= Kevin Rooney (comedian) =

American stand-up comedian (1950–2022)

Kevin Rooney (November 12, 1950 – July 9, 2022) was an American stand-up comedian, writer, and actor.

==Career==
Rooney first began performing stand-up in 1977 in Washington, D.C., after which he moved to New York City and Los Angeles. He met Jay Leno while performing at The Improv in Hollywood, and the pair became friends and writing partners. He contributed material to Leno's special Jay Leno and the American Dream, and wrote material for Leno on Late Night with David Letterman, on which Rooney also performed stand-up comedy.

His acting roles included a guest appearance on Cheers, and as Ira Stone in the 1989 film When Harry Met Sally...

In the 1990s, Rooney began writing for sitcoms.
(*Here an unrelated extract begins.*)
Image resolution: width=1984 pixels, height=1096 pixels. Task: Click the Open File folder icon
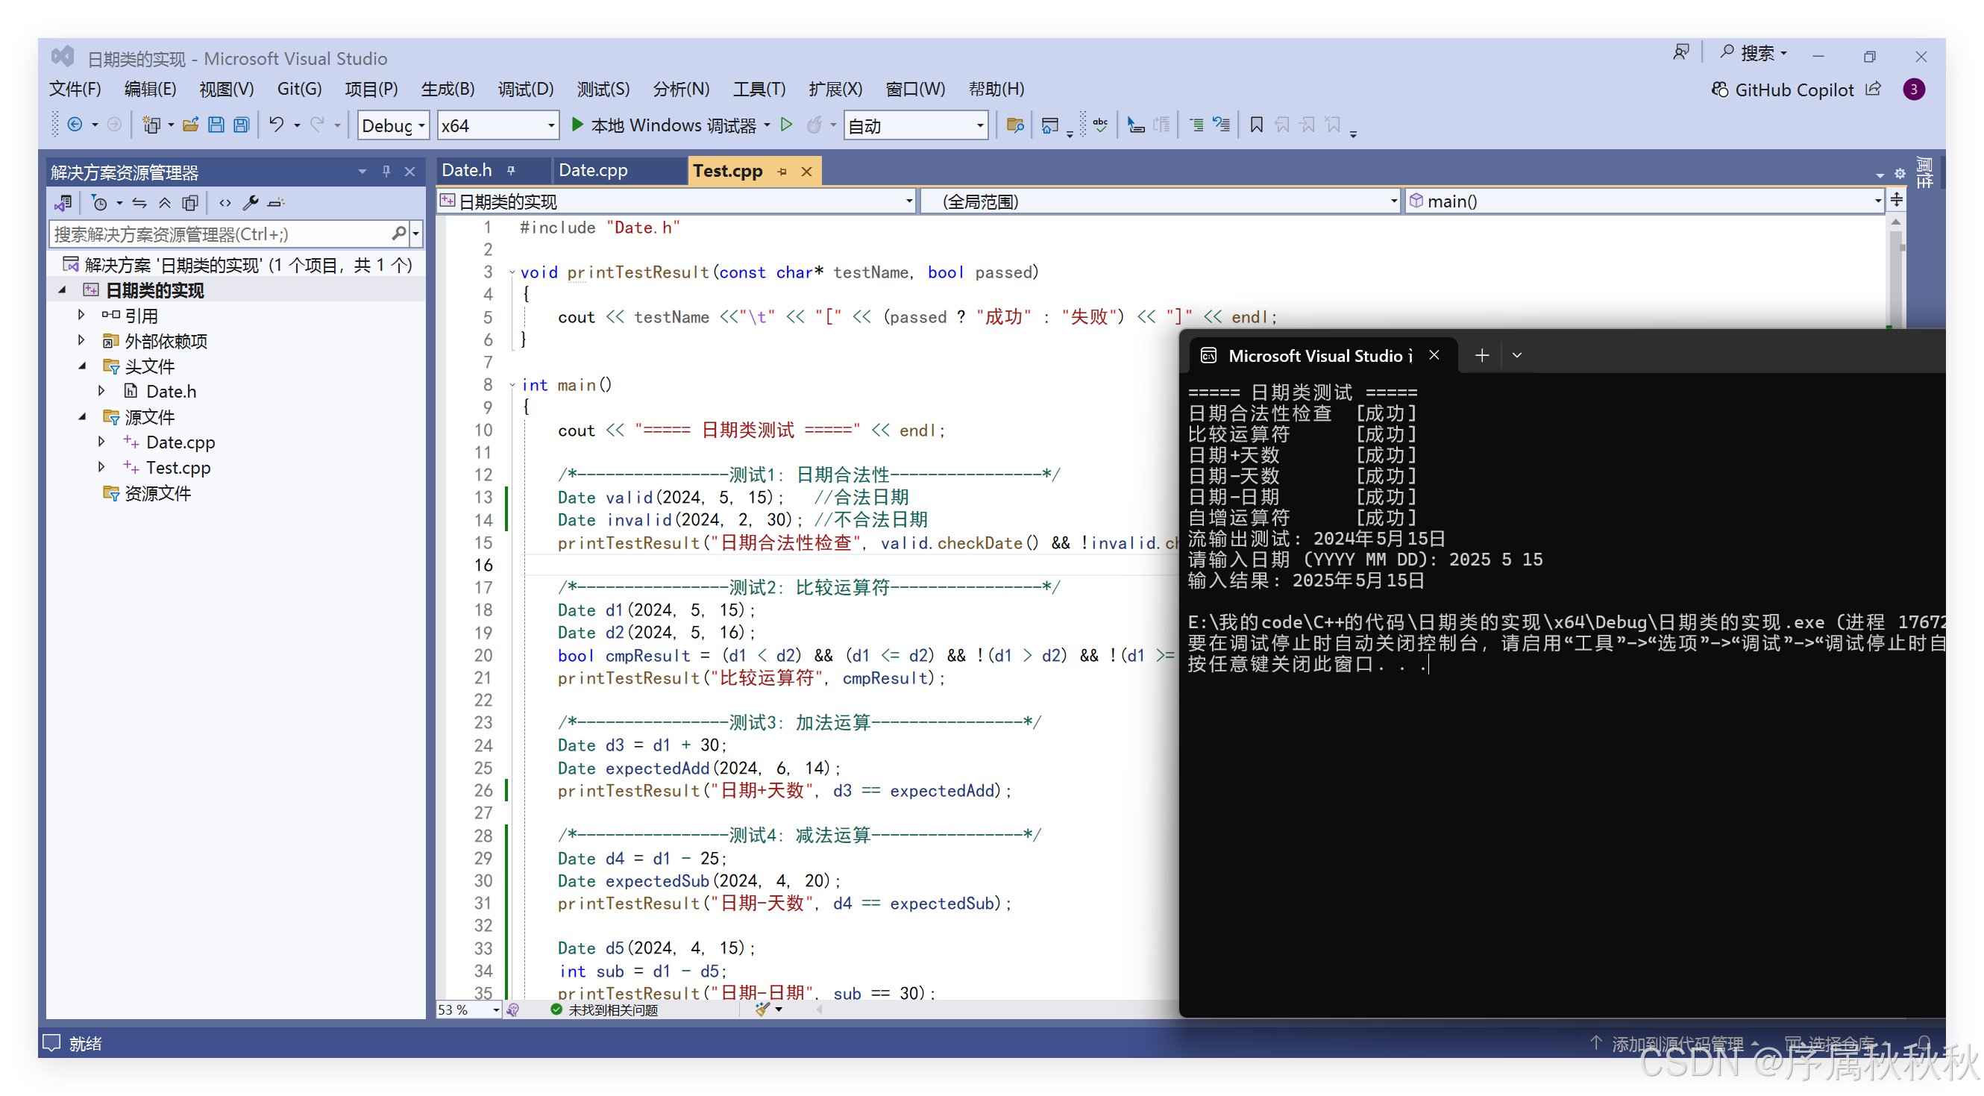click(190, 125)
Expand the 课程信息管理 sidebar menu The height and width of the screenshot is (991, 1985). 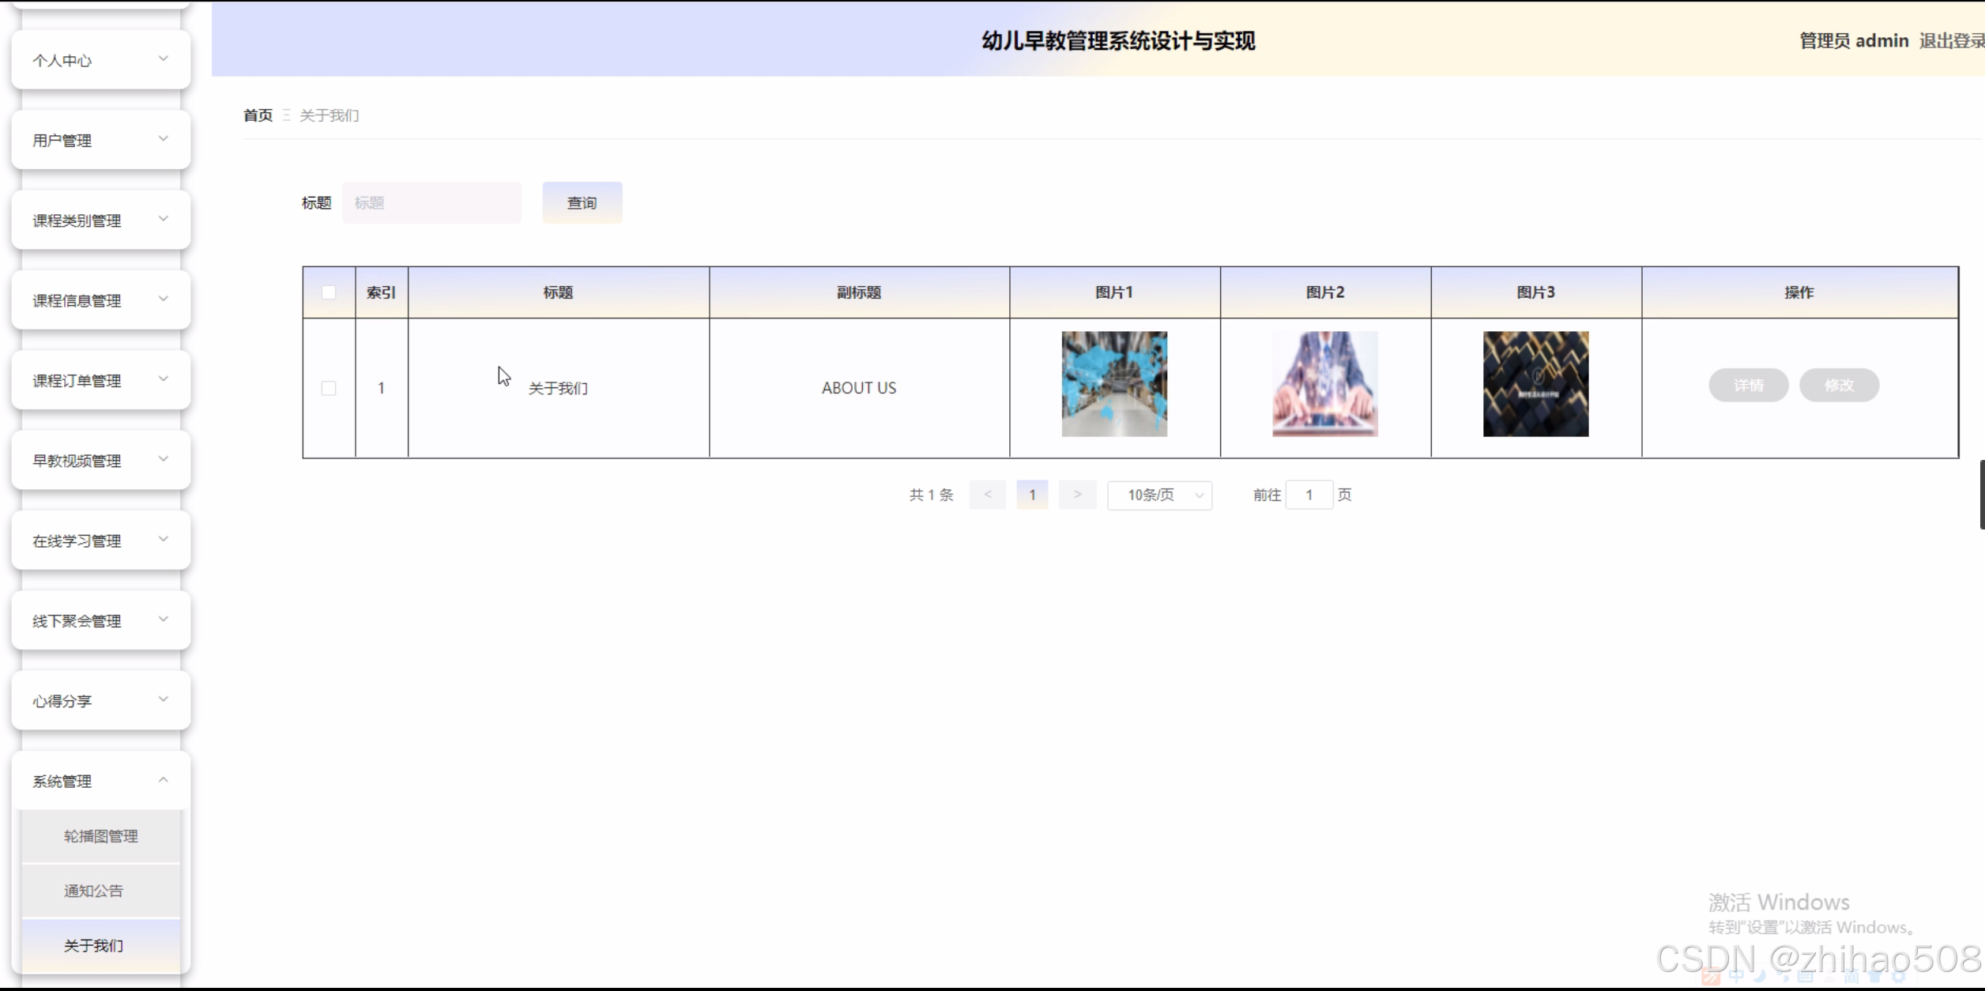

He won two Primetime Emmy Awards for Outstanding Writing for a Variety or Music Program for his work on Dennis Miller Live. His other credits include The Golden Palace, The Naked Truth, Boston Common, and 'Til Death.

==Personal life==
In the late 1990s, Rooney married Carole Raphaelle Davis. The two lived in the Hollywood Hills and in Nice, France.

Rooney died of complications from diabetes and renal failure on July 9, 2022. He was 71.